Com isso, é estabelecida uma oposição entre as pulsões de morte – que incluiriam as pulsões de autoconservação – e as pulsões sexuais, que seriam as verdadeiras pulsões de vida. Chegando-se a isso, a seguinte questão se coloca: se toda pulsão é um esforço inerente ao orgânico para retornar a um estado anterior, a compulsão à repetição é a manifestação pura de toda pulsão, e não apenas da pulsão de morte. Tendo isso em vista, torna-se necessário esclarecer o que, afinal, as pulsões sexuais repetem; qual é o estado anterior e primordial ao qual elas aspirariam retornar. Para tentar encontrar uma resposta para essa questão, Freud coloca-se outra: o que a reprodução sexual, ou sua precursora na história da vida – a cópula entre dois protistas –, visa repetir?

O autor encontra uma pista para resolver essa questão em suas incursões mais ou menos especulativas pela biologia. Havia dados que indicavam que a cópula entre dois protistas – precursora da reprodução sexual dos animais superiores – tem um efeito rejuvenescedor sobre ambos. Além disso, havia indicações de que outras formas de estimulação produzem esse mesmo efeito sobre o organismo. Freud cita pesquisas que haviam indicado que, quando a composição do líquido nutritivo em que o protista subsiste é alterada, isso produz sobre ele o mesmo efeito rejuvenescedor da cópula, ao passo que, quando deixados em seus próprios resíduos, eles degeneram progressivamente. Desses dados, a seguinte conclusão é extraída: o que possui a capacidade de renovar a vida é o aumento da estimulação, de forma que não apenas a fusão de duas células germinativas e o surgimento de um novo ser vivo trabalham em oposição à morte. Nos Três ensaios sobre uma teoria da sexualidade (1905), o autor argumentara que a sexualidade é uma atividade que visa obter prazer a partir da estimulação de uma ou mais zonas erógenas. A conclusão a que ele chega agora –  de que o aumento da estimulação fortalece a vida –  torna possível pensar que, não apenas as atividades sexuais com fins de procriação, mas todas as atividades sexuais, podem ser consideradas como trabalhando em oposição à morte. Ele sustenta que “as pulsões de vida ou sexuais, ativas em cada célula, são as que tomam por objeto a outras células, neutralizando parcialmente suas pulsões de morte, a dizer, os processos provocados por estas últimas, e mantendo-as, desse modo, na vida”[27].

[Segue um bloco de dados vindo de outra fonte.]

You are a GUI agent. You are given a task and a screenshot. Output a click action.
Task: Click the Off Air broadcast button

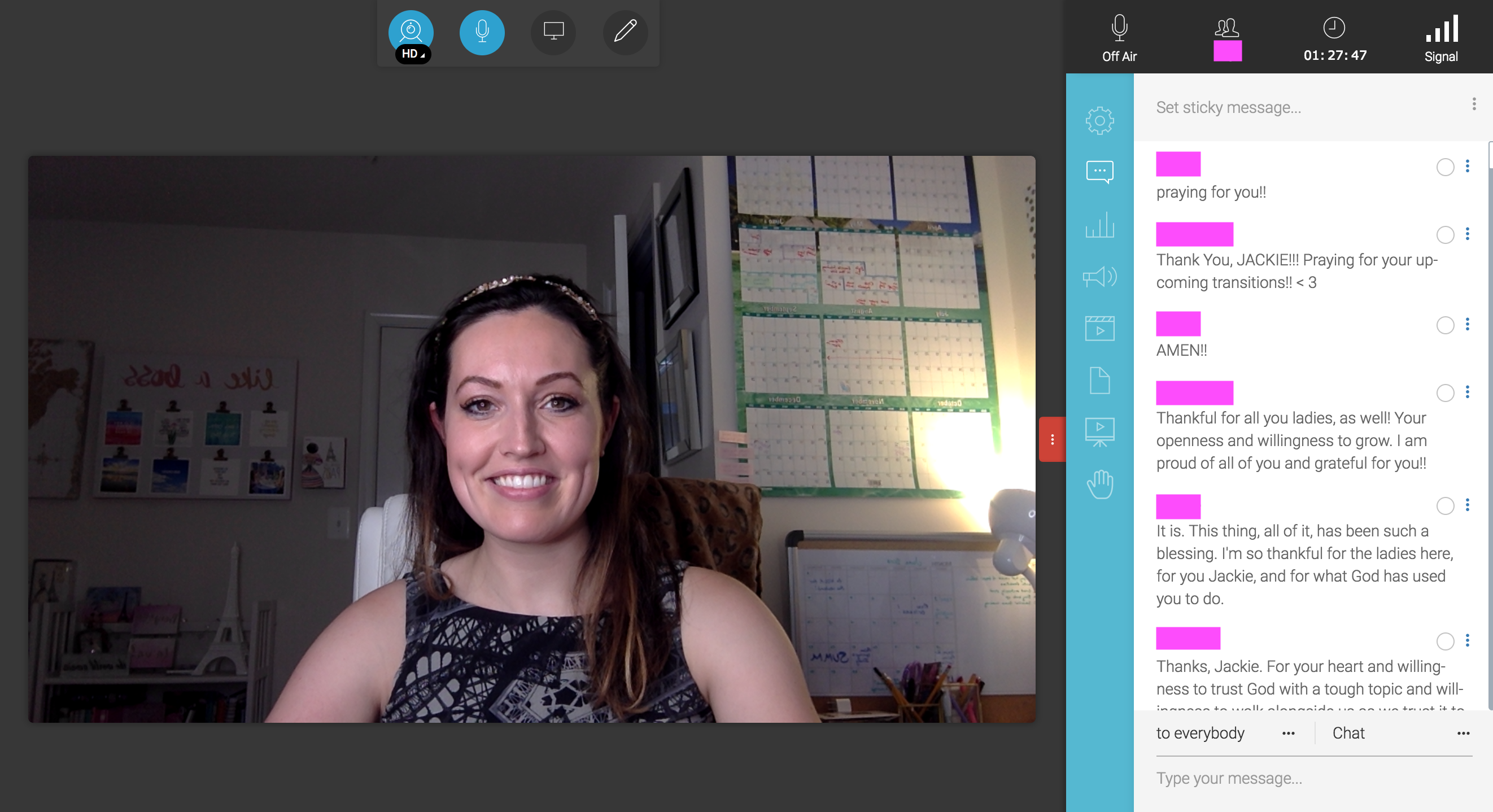point(1119,38)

A constatação de que o aumento da estimulação fortalece a vida é coerente com a suposição de que o processo vital conduz, por razões internas, à nivelação das tensões químicas. As pulsões de morte trabalhariam no sentido da diminuição da excitação, e as pulsões de vida no sentido do seu acréscimo. No entanto, podemos nos colocar algumas questões. De acordo com a teoria sobre a sexualidade elaborada previamente por Freud, as pulsões sexuais visariam, em última instância, a descarga da excitação. Tendo isso em vista, o contato entre dois corpos não seria um objetivo intermediário da pulsão sexual, isto é, uma etapa intermediária de um processo impelido por essa pulsão, cujo objetivo final seria a descarga da excitação? Nesse caso, não seria possível dizer que, por trás da pulsão sexual, também estaria presente a pulsão de morte? Essas questões parecem abalar a defesa da oposição entre as duas classes de pulsões. No entanto, Freud não chega a levantá-las.

Permanece também em aberto a questão sobre a qual estado originário as pulsões de vida aspirariam retornar, pois os dados biológicos disponíveis não fornecem uma resposta cabal para ela, embora forneçam pistas para começar a esclarecê-la. Se as pulsões sexuais tivessem como finalidade primária promover o contato entre os corpos, o estado ao qual elas aspirariam regressar deveria ser um estado de fusão entre os mesmos. Uma vez que esse estado deve ser tão primordial quanto aquele aspirado pela pulsão de morte, pois ambas as pulsões deveriam estar presentes desde o início da vida, a conclusão a que essas ideias conduzem é a de que a substância inanimada, ao tornar-se animada, se dividiu em várias partes, as quais, desde então, passaram a aspirar a reunir-se novamente. Freud apresenta, então, a hipótese de que, com o surgimento da vida, emergiu uma tendência para retornar ao inanimado – a pulsão de morte – e, ao mesmo tempo, uma tendência para retornar ao estado anterior de coesão e indiferenciação – a pulsão de vida. Esse é o caminho para o qual sua teoria conduz, mas ele não encontra apoio na biologia para essa suposição, embora encontre, na narrativa mítica que Platão faz Aristófanes desenvolver em O banquete, uma ideia que vai de encontro a ela.  Diante disso, ele faz a seguinte consideração:

Devemos seguir a indicação do filósofo-poeta e arriscar a hipótese de que a substância viva, ao ser animada, foi dividida em pequenas partículas que desde então aspiram a reunir-se novamente por meio das pulsões sexuais? De que essas pulsões, nas quais persiste a afinidade química da matéria inanimada, superam pouco a pouco, ao longo do reino dos protistas, as dificuldades que opõe a esta aspiração um meio carregado de estímulos perigosos para a vida, que os obriga a formar um estrato cortical protetor? Que essas partículas de substância viva dispersadas alcançam assim o estado pluricelular e finalmente transferem às células germinais, em alta concentração, a pulsão para reunir-se? Este é, creio, o ponto em que devemos interromper[28].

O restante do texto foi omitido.